__PASSAGE GIVEN__
···

# Paparazzi finally snap Jessica Alba upskirt



## Tier (Jan 11, 2008)

do NOT click this!


----------



## MCx2 (Jan 11, 2008)




----------



## clemson357 (Jan 11, 2008)

Don't click it.


----------



## Doublebase (Jan 11, 2008)

clemson357 said:


> Don't click it.



Thanks I won't.


----------



## Yanick (Jan 11, 2008)

Shit listen to Clemson (because i didn't)...Tier's a cockwad.


----------



## Tier (Jan 11, 2008)

rofl


----------



## DOMS (Jan 11, 2008)

Should I ban him?


----------



## soxmuscle (Jan 11, 2008)

That's not banning material, who gives a shit.


----------



## Yanick (Jan 11, 2008)

Yeah it was a minor pain in the ass. Now if it would crash my comp i'd be pissed, but all i had to do was restart firefox.


----------



## Doublebase (Jan 11, 2008)

Yanick said:


> Yeah it was a minor pain in the ass. Now if it would crash my comp i'd be pissed, but all i had to do was restart firefox.



Really?  I would def give him some infractions for that shit.


----------



## DOMS (Jan 11, 2008)

soxmuscle said:


> That's not banning material, who gives a shit.



I'm not even remotely serious.


----------



## Yanick (Jan 11, 2008)

Hey DOMS, how many people have you banned so far?


----------



## tucker01 (Jan 11, 2008)

You will be his 999,855,883,885 is you don't watch you mouth Yanick.


----------



## DOMS (Jan 11, 2008)

Yanick said:


> Hey DOMS, how many people have you banned so far?



Not counting spammers...none.  I came close to booting Danny, but none really.

If you _are_ counting spammers, probably upwards of 100.

Oh, and I did ban a company rep, but that was reversed.


----------



## DOMS (Jan 11, 2008)

IainDaniel said:


> You will be his 999,855,883,885 is you don't watch you mouth Yanick.


----------



## ZECH (Jan 11, 2008)

DOMS said:


> Not counting spammers...none.  I came close to booting Danny, but none really.
> 
> If you _are_ counting spammers, probably upwards of 100.
> 
> Oh, and I did ban a company rep, but that was reversed.



OOPS!


----------



## DOMS (Jan 11, 2008)

dg806 said:


> OOPS!



You're next, mister!




It wasn't my fault!  He had a new account and his first 6 posts were for products off site. So I nuked him.


----------



## PreMier (Jan 11, 2008)

could you ban DG? or are mods protected from banning?


----------



## DOMS (Jan 11, 2008)

PreMier said:


> could you ban DG? or are mods protected from banning?



I can't ban Super Mods or Admins, but I can ban Iain.

···

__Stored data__
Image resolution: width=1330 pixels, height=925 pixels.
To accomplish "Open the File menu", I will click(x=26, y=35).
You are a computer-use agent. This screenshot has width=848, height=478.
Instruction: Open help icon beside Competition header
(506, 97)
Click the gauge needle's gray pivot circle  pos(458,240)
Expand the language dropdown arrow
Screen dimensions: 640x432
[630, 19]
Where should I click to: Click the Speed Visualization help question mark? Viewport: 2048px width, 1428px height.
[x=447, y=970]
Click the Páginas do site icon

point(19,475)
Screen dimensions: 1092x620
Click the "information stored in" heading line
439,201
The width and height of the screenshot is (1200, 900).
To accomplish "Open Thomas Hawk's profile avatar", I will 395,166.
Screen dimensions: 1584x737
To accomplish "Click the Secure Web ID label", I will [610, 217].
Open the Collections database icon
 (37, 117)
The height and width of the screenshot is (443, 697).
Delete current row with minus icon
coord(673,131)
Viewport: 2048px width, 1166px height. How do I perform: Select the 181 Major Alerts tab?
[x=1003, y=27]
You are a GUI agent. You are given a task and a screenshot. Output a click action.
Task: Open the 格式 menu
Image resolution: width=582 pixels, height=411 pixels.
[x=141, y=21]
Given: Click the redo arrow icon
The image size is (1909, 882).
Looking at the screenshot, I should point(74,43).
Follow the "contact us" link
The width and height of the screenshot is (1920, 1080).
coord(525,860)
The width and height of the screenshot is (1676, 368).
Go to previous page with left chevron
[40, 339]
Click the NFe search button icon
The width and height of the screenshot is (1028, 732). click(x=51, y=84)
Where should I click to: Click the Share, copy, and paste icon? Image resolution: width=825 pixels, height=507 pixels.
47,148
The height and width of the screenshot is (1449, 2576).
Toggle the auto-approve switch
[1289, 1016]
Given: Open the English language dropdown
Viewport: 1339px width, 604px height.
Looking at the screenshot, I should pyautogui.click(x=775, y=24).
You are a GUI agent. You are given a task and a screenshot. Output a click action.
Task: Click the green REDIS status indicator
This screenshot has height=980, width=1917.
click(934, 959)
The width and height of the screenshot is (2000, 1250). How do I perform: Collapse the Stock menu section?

···

__STATED EXERCISE__
Go on with the forum thread about banning members, picking up after the last reply shown. The items are separate material, apart from the forum thread above them.

__ANSWER FOR THE TASK__
----------



## PreMier (Jan 11, 2008)

ban that bastard!


----------



## PreMier (Jan 11, 2008)

i love you iain


----------



## DOMS (Jan 11, 2008)

We all do.


----------



## IRM (Jan 11, 2008)

DOMS said:


> We all do.


----------



## DOMS (Jan 11, 2008)

You only have 112 posts, you don't count.


----------



## IRM (Jan 11, 2008)

DOMS said:


> You only have 112 posts, you don't count.



I should count, since at least 111 of them have been dedicated to Iain bashing/outing.


----------



## Yanick (Jan 11, 2008)

IainDaniel said:


> You will be his 999,855,883,885 is you don't watch you mouth Yanick.



I is sorry masa. Dun whip me masa, I is very sorry.



DOMS said:


> Not counting spammers...none.  I came close to booting Danny, but none really.
> 
> If you _are_ counting spammers, probably upwards of 100.
> 
> Oh, and I did ban a company rep, but that was reversed.



I was expecting a Stalin'esque mass banning to the northern frosty gulags of the internet aka BB.com.


----------



## danny81 (Jan 11, 2008)

DOMS said:


> Not counting spammers...none.  I came close to booting Danny, but none really.
> 
> If you _are_ counting spammers, probably upwards of 100.
> 
> Oh, and I did ban a company rep, but that was reversed.



u tried banning me softie. but it got reversed


----------



## DOMS (Jan 11, 2008)

danny81 said:


> u tried banning me softie. but it got reversed



I can ban you now.


----------



## david (Jan 11, 2008)

I'm not clicking it but what was it anyways!!!


----------



## DOMS (Jan 11, 2008)

Probably the page with some javascript that makes your browser jump around quickly.


----------



## Arnold (Jan 11, 2008)

that was funny!


----------



## david (Jan 11, 2008)

OK, Prince...

please describe!


----------



## Hoglander (Jan 11, 2008)

Guy's ass with nuts and frosting


----------



## AKIRA (Jan 11, 2008)

I am with Prince....I thought it was fucking hilarious!  I bursted into laughter instantly and laughed even harder when I had to press ctrl, alt, del to close firefox.exe


----------



## Arnold (Jan 12, 2008)

david said:


> OK, Prince...
> 
> please describe!



ummm...it's a video.


----------



## Witchblade (Jan 12, 2008)

Very predictable and old. All you have to do is restart firefox though.


----------



## KelJu (Jan 12, 2008)

I thought it was hilarious. I hate that video, but at the same time I love it. Every time I get tricked into watching it, I end up watching the whole damn thing.  

I really like how trying to leave makes the words to the song pop up.


----------



## Yanick (Jan 12, 2008)

How about, i closed firefox then opened it and, like a Danny, hit restore session. Had to do see whole thing over again.


----------



## tucker01 (Jan 12, 2008)

DOMS said:


> I can't ban Super Mods or Admins, but I can ban Iain.



I keep hoping you will and put me out of my misery.


----------



## tucker01 (Jan 12, 2008)

IRM said:


> I should count, since at least 111 of them have been dedicated to Iain bashing/outing.



I am just curious who you really are.... you know too much


----------



## I Are Baboon (Jan 12, 2008)

FUCK!!!  I clicked, then I laughed!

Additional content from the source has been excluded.